2009 Paradise Jam
- Season: 2009–10
- Teams: 8
- Finals site: Sports and Fitness Center, Saint Thomas, U.S. Virgin Islands
- Champions: Purdue (men's) Notre Dame (women's Island) Rutgers (women's Reef)
- MVP: E'Twaun Moore, Purdue (men's) Skylar Diggins, Notre Dame (women's Island) Brittany Ray, Rutgers (women's Reef)

= 2009 Paradise Jam =

The 2009 Paradise Jam was an early-season men's and women's college basketball tournament. The tournament, which began in 2000, was part of the 2009–10 NCAA Division I men's basketball season and 2009–10 NCAA Division I women's basketball season. The tournament was played at the Sports and Fitness Center in Saint Thomas, U.S. Virgin Islands.
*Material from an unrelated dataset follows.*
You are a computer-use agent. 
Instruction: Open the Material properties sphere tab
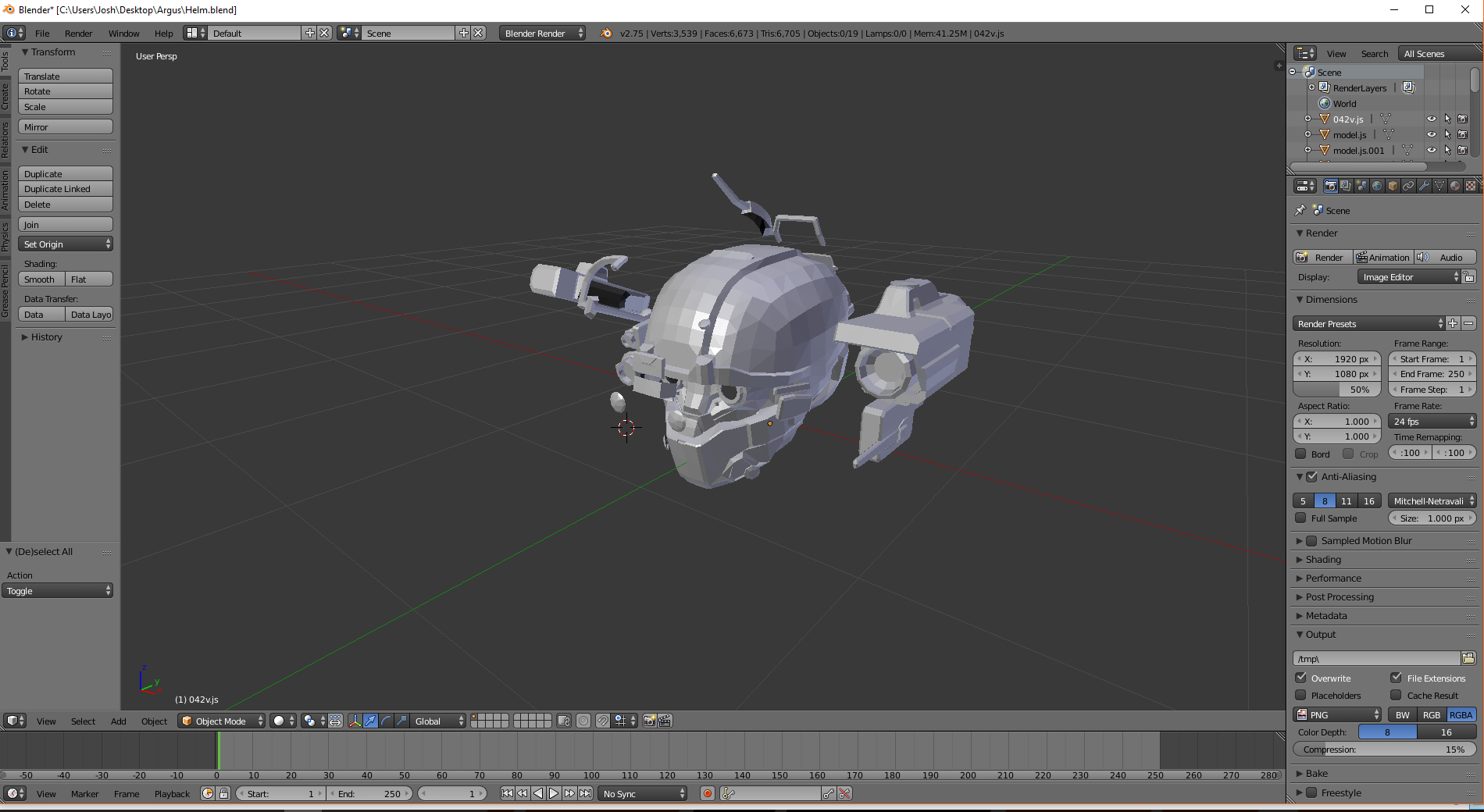[1455, 186]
Purdue won the men's tournament, the men's final game included a spectacular play where Purdue's Chris Kramer swam down the court in order to poke the ball from a dribbling Tennessee player, knocking the ball off another Tennessee player to give Purdue the ball. In the women's tournament Notre Dame won the women's Island Division and Rutgers won the women's Reef Division.

==Women's tournament==

The woman's tournament is organized as two divisions of four teams, each playing each other in a round-robin format.

===Island Division===
In the opening round, 20th ranked (AP) Oklahoma faced South Carolina. The Sooners opened up a 20-point lead in the first half which South Carolina cut to two points part way through the second half. Oklahoma then ran off nine consecutive points to expand the lead back to double digits, and went on to win 75–67. The other match up featured two top 25 teams, Number 5 (AP) Notre Dame, and Number 23 (AP) and San Diego State. The Irish held a 21-point lead in the first half, which was still 15 points at halftime. The Aztecs continued to chip away at the lead and cut the margin to two points with under 30 seconds to go, Brittany Mallory connected on three of four free throws in the final seconds to secure the win, 84–79. The win was the 500th of Notre Dame's head coach Muffet McGraw

On the following day, Notre Dame played South Carolina and won 78–55. Oklahoma faced San Diego State, and opened up a 47–15 halftime lead, then cruised to a win with a score of 87–48. On the final day, the two 2–0 teams faced each other for the championship. Although the Irish had an eight-point halftime lead, Oklahoma came back to take a three-point lead near the midpoint of the second half. Notre Dame then scored 20 consecutive points to take a commanding lead, and ended up winning the 2009 Paradise Jam Championship 81–71. Notre Dame's Skylar Diggins was named Island Division MVP.

===Reef Division===
In the opening round, Rutgers beat USC 66–51, while Texas beat Mississippi State 73–55. The following day Rutgers beat Mississippi State 62–54 while USC beat Texas 61–54. On the final day, Rutgers, with a 2–0 record had a chance to win the tournament outright, They lost to Texas 70–67, because they had beaten USC, who also ended with a 2–1 after a win against Mississippi State, they were crowned the 2009 Paradise Jam Reef division champions.